Step 1: Test the mic
Click Test my microphone and speak. If the bar moves, Windows is fine and the problem is inside an app — see Zoom, Teams or Discord. If it does not move, work through the Windows fixes below.
Step 2: Windows privacy permission
- Settings → Privacy & security → Microphone.
- Turn on Microphone access and Let apps access your microphone.
- Enable Let desktop apps access your microphone (covers Zoom, Discord, Teams desktop).
Step 3: Select & enable the input device
- Settings → System → Sound → Input: choose the right device; the test bar should move.
- Right-click the speaker icon → Sound settings → More sound settings → Recording.
- Right-click empty space → Show Disabled Devices, enable your mic, and set it as Default.
- Open its Properties → Levels and raise the Microphone level (and Microphone Boost if present).
Step 4: Driver fixes
- Device Manager → Audio inputs and outputs: right-click your mic → Update driver.
- If it still fails, Uninstall device and reboot — Windows reinstalls the driver.
- Run Settings → System → Troubleshoot → Other troubleshooters → Recording Audio.
Step 5: Free a mic held by another app
Only one app can hold an exclusive mic. Close Zoom, Teams, Discord and OBS, then retest. In Recording → Properties → Advanced you can also untick Allow applications to take exclusive control.
FAQ
My mic works in this browser test but not in Windows apps — why?
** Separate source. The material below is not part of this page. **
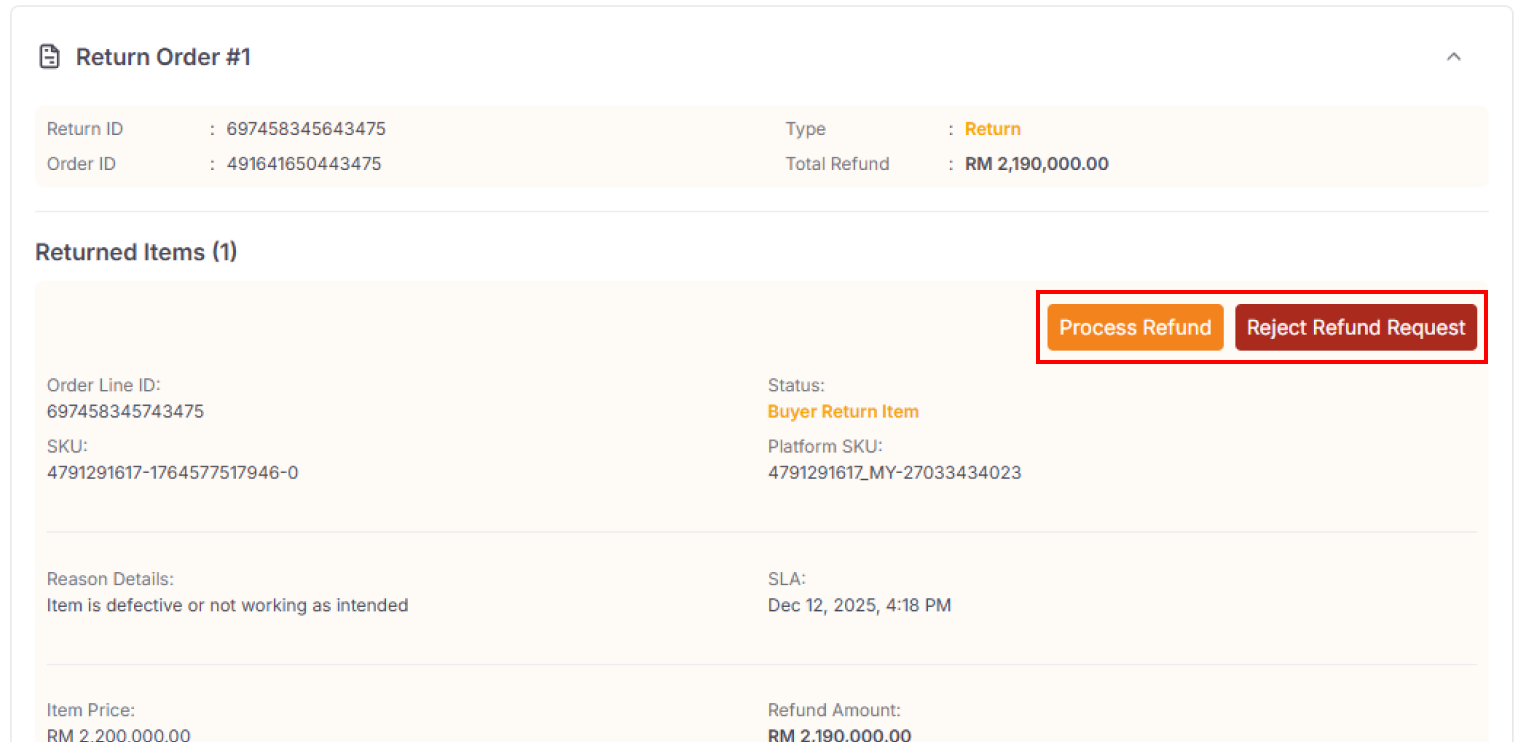Click the Process Refund button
The hardware and driver are fine. A specific app has the wrong device selected or lacks the desktop-app microphone permission. Fix it in that app and in Settings → Privacy & security → Microphone.
Why is my microphone greyed out in Windows Sound settings?
It is disabled. Right-click in the Recording tab, choose Show Disabled Devices, then enable and set it as Default.
Does this mic test upload my audio?
No. It runs locally with the Web Audio API. Nothing is recorded, stored or uploaded.